Each member has been assigned as a liaison for one task force or standing committee. Their goal is to become experts in that group, then present at upcoming committee meetings so members can then identify overlapping work between the task forces.
Three students, including senior and Student Government Association President Kevin Fish, serve on the committee. Fish said he likes being viewed as an equal by administrators.
“It’s giving students the opportunity to be a very influential part in this decision process,” he said.
Carol Henderson, associate provost for academic policy and administration and a member of the committee, said overlap is inevitable. For example, both the committee working on faculty promotion and tenure as well as the faculty development group are discussing mentoring.
“We’ll find a way to structure the final version of it so that there aren’t quite as many overlaps,” she said. “It’ll be easier once we see what the different committees are recommending because they have a pretty broad span of things they’re looking at now.”

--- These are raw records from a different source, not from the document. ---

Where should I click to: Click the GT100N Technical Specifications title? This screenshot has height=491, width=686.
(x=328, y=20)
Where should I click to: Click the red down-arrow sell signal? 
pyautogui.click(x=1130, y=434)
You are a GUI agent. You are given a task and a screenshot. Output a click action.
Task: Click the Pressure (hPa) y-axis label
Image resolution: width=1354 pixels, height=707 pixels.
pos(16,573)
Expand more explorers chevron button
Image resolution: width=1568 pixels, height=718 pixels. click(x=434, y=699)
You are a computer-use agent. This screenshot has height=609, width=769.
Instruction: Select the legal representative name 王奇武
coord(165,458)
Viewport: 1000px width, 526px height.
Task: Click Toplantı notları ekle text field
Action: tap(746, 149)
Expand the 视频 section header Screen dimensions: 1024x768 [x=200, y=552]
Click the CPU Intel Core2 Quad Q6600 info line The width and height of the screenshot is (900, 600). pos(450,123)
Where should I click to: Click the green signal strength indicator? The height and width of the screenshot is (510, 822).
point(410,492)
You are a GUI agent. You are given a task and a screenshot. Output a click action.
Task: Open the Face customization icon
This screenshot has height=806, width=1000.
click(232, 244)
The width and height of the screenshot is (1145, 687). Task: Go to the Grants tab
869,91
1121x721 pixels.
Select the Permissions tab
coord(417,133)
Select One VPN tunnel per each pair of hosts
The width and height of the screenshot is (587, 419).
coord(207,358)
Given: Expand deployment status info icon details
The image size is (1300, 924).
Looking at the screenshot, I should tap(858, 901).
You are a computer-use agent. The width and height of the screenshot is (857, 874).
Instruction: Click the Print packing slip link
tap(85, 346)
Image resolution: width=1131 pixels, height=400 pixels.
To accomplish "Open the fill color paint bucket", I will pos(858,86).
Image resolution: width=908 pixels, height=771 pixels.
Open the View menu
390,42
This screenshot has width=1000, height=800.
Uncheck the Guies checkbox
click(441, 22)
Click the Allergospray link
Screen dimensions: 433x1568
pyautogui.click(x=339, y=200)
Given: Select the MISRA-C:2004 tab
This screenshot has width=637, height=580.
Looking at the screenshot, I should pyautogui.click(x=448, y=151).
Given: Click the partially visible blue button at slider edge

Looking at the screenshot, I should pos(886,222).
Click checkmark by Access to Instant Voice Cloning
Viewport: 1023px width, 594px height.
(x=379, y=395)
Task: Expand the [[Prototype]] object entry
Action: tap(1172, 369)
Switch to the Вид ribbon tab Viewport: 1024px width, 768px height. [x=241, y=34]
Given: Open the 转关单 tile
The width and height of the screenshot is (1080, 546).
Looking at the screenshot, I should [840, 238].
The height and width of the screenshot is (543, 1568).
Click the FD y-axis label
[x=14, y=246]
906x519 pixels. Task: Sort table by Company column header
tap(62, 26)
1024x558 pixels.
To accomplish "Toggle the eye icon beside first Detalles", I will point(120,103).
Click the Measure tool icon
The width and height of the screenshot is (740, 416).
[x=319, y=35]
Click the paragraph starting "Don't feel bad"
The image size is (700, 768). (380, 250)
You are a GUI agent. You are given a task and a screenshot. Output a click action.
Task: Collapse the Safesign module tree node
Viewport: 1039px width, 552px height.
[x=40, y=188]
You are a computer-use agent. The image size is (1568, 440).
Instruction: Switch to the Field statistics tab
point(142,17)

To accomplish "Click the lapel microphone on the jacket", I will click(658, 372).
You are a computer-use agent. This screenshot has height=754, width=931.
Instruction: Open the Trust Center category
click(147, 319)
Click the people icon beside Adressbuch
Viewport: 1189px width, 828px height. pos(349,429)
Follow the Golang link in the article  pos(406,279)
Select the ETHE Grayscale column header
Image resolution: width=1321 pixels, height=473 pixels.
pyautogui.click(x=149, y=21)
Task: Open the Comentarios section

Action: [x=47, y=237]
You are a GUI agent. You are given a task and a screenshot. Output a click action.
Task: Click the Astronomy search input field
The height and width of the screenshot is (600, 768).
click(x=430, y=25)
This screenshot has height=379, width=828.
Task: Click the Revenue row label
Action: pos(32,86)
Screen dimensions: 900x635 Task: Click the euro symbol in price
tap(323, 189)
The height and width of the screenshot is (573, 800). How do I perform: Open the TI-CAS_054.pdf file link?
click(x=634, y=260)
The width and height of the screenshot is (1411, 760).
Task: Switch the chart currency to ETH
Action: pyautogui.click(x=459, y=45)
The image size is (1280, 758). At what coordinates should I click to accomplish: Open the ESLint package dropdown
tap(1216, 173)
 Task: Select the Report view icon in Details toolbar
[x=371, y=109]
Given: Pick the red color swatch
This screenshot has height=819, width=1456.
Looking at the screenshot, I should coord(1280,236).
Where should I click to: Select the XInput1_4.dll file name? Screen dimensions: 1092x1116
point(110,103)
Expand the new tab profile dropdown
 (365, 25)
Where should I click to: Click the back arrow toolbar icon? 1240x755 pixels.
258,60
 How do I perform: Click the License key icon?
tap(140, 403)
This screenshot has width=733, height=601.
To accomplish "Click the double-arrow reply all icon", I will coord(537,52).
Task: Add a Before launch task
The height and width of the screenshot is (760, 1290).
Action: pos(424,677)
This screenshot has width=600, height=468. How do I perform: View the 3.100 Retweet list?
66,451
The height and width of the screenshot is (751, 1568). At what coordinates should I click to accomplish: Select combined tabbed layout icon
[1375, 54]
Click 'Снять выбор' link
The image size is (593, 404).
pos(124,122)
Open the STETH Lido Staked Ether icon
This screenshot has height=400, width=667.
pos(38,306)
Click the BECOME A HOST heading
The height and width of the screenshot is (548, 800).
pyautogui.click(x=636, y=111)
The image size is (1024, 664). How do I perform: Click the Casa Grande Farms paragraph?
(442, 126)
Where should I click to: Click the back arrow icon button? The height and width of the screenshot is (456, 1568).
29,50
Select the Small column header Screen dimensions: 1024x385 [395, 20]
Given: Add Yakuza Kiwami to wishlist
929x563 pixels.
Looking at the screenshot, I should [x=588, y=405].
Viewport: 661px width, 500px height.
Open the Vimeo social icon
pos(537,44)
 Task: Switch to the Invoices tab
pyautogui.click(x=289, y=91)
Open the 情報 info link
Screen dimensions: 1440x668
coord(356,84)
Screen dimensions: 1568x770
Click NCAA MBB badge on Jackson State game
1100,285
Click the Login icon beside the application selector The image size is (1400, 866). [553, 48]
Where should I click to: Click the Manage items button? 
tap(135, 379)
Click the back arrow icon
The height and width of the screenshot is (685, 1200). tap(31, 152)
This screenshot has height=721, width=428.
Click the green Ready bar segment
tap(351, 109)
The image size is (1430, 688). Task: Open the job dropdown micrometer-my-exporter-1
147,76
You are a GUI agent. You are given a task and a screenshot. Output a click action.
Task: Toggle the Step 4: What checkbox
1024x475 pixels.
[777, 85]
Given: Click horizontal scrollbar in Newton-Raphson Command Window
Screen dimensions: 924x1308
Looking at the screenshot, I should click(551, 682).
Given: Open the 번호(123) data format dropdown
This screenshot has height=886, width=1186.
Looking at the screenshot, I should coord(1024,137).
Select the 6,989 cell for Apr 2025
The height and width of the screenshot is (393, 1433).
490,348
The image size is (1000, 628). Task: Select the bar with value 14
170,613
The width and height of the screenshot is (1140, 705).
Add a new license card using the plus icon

Virginia Mansfield-Richardson, associate dean of the Roy H. Park School of Communications and interim chair of the journalism department, said she is happy to do the work, which includes making a rough template to frame their report.
“It will allow me an opportunity to really just completely immerse myself in it from top to bottom and to really fully understand what is going on at the college,” she said.
Woodward said once they have received the task forces’ proposals, the challenge will be writing the final draft in such a short time span.
The Steering Committee will present the document to the community through a series of meetings. A faculty meeting will take place from noon to 3 p.m. April 17. There will also be an open staff meeting from noon to 1 p.m. and an open student meeting from 7 to 8:30 p.m. April 19.
The committee will also create a time line outlining the implementation of the IC20/20 initiatives as well as a plan of how to carry it out over the next nine years.
Fish said he wants to stress the importance of gathering student feedback during this process of finalizing the IC20/20 document because there are certain aspects of the proposal administrators are detached from.
“[Students] know their experience better than the faculty and administration do, so their input is much more valuable,” he said. “If we have a group of administrators talking about what the residential experience should be like and they’ve never actually lived in IC’s residence halls, then they won’t know what’s best for the students.”
To share thoughts and suggestions for the final IC20/20 document, Fish said to reach out to him and the other two students on the committee, or visit the IC20/20 myHome blog.
Woodward said watching the work done on IC20/20 is inspiring.
“There’s probably 200 people on this campus working really hard on IC20/20 right now,” Woodward said. “What a cool thing that we have the whole college rethinking what it means to do student learning in the best possible way.”